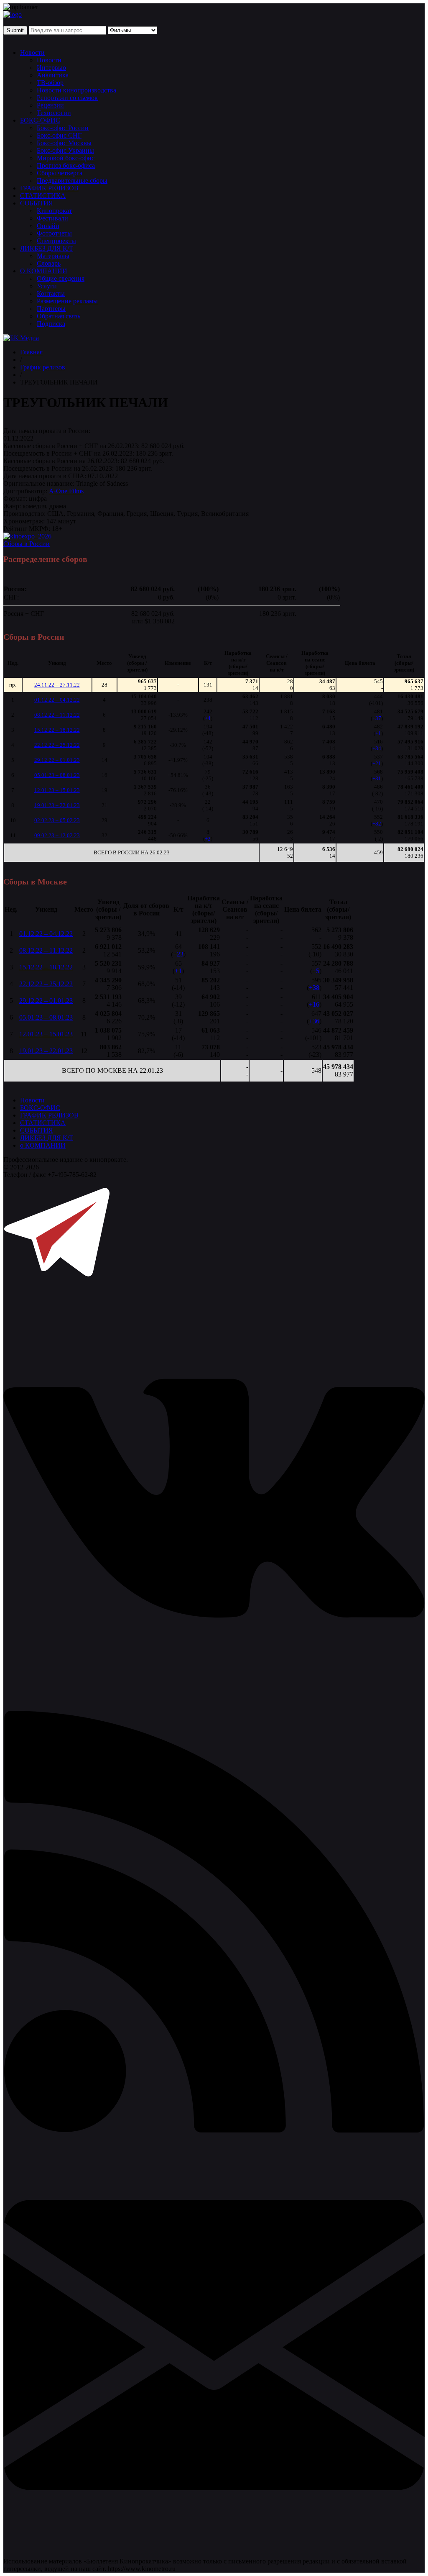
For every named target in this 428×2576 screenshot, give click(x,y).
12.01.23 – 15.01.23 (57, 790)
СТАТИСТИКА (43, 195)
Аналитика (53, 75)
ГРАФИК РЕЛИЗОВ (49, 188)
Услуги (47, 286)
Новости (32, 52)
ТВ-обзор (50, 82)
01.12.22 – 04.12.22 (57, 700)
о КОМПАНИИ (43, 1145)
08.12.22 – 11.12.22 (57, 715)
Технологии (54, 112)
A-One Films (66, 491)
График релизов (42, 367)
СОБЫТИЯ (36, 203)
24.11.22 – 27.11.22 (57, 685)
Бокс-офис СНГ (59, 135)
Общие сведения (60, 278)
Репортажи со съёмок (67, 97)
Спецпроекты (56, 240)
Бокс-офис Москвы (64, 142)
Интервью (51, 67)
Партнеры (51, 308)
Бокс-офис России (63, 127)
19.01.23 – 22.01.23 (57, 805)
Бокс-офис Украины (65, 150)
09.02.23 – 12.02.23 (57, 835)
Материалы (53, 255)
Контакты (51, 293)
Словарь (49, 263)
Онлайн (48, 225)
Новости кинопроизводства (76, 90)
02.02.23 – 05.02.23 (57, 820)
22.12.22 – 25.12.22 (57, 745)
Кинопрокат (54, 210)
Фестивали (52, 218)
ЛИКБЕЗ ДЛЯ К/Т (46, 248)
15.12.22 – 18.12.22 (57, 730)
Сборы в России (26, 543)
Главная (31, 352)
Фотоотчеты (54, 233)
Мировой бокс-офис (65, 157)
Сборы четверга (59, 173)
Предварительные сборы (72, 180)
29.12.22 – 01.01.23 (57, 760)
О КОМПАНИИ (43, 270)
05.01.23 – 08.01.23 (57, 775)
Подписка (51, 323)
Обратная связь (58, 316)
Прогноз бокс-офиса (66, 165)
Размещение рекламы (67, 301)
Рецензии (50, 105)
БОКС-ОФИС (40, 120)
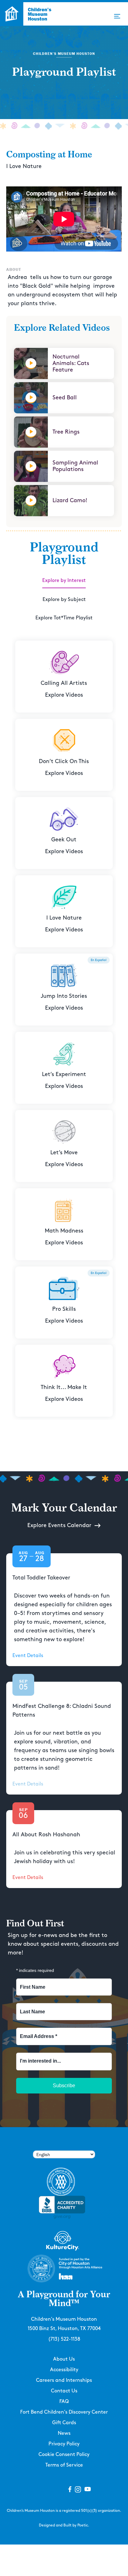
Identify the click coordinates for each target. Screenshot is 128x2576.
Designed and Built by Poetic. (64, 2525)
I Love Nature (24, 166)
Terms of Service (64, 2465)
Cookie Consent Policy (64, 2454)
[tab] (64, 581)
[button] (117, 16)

#####

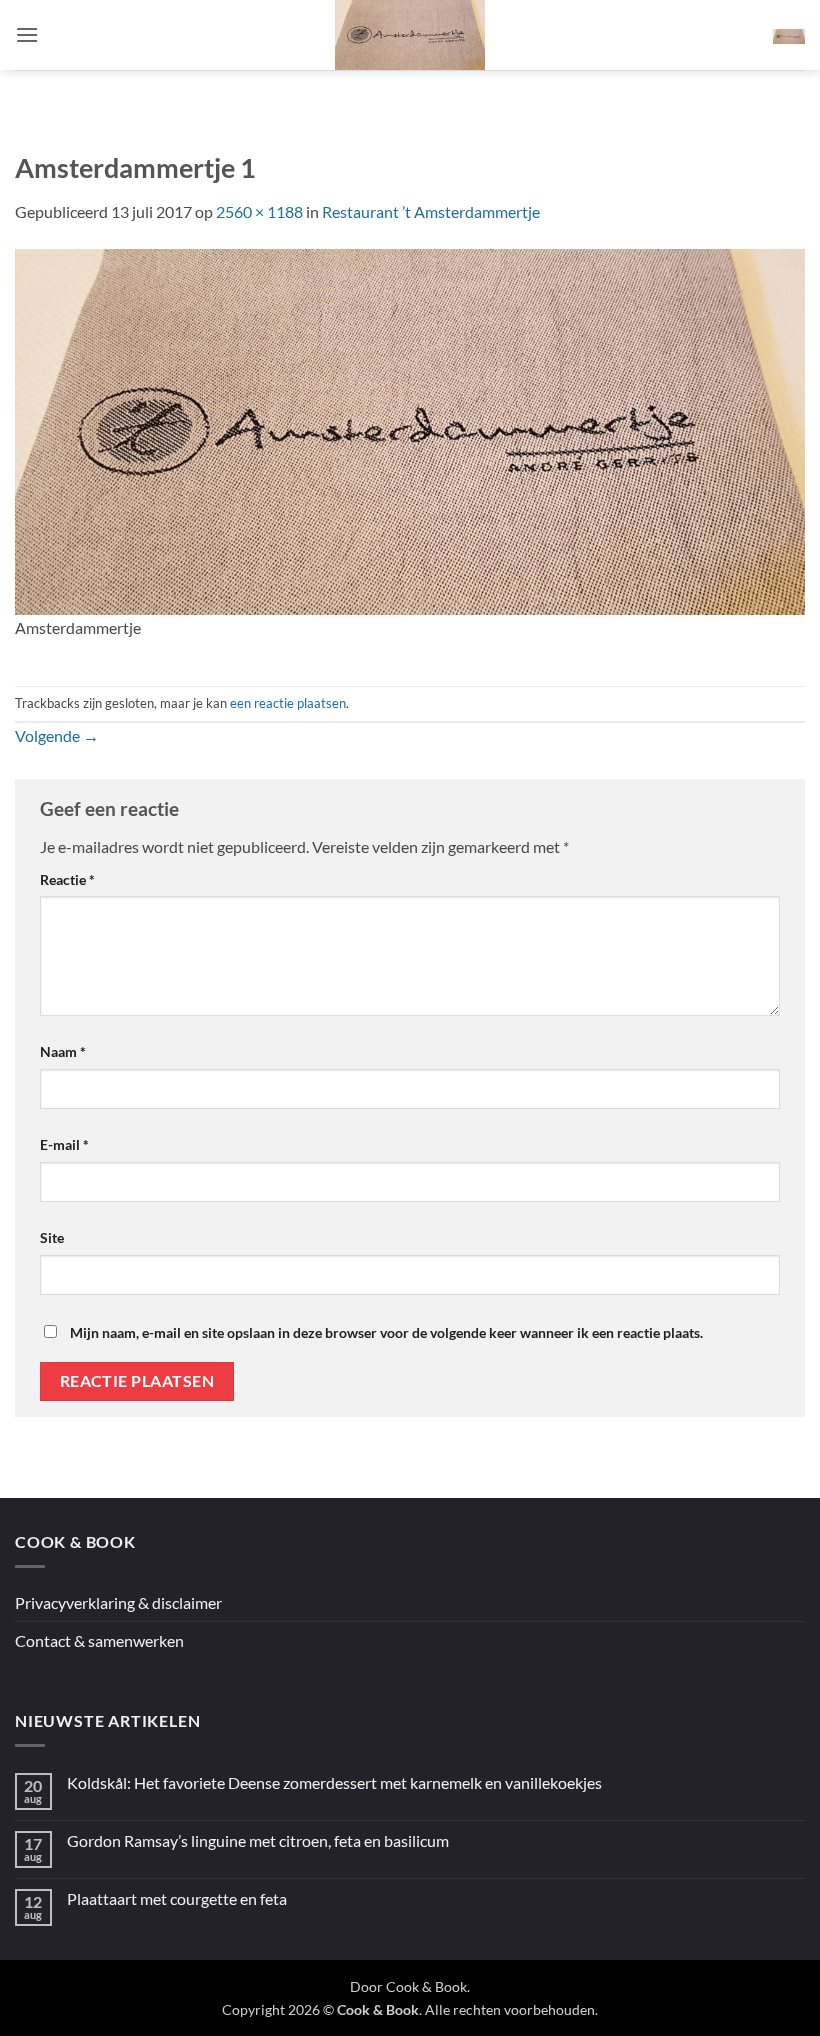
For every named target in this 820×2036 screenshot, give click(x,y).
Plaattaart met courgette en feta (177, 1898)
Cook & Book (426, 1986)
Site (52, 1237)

#####

Exercise:
When a line among the entries contains "this", pull that line out.

Written reply:
For every named target in this 428×2576 screenshot, give click(x,y).
For every named target in this 820×2036 screenshot, give click(x,y).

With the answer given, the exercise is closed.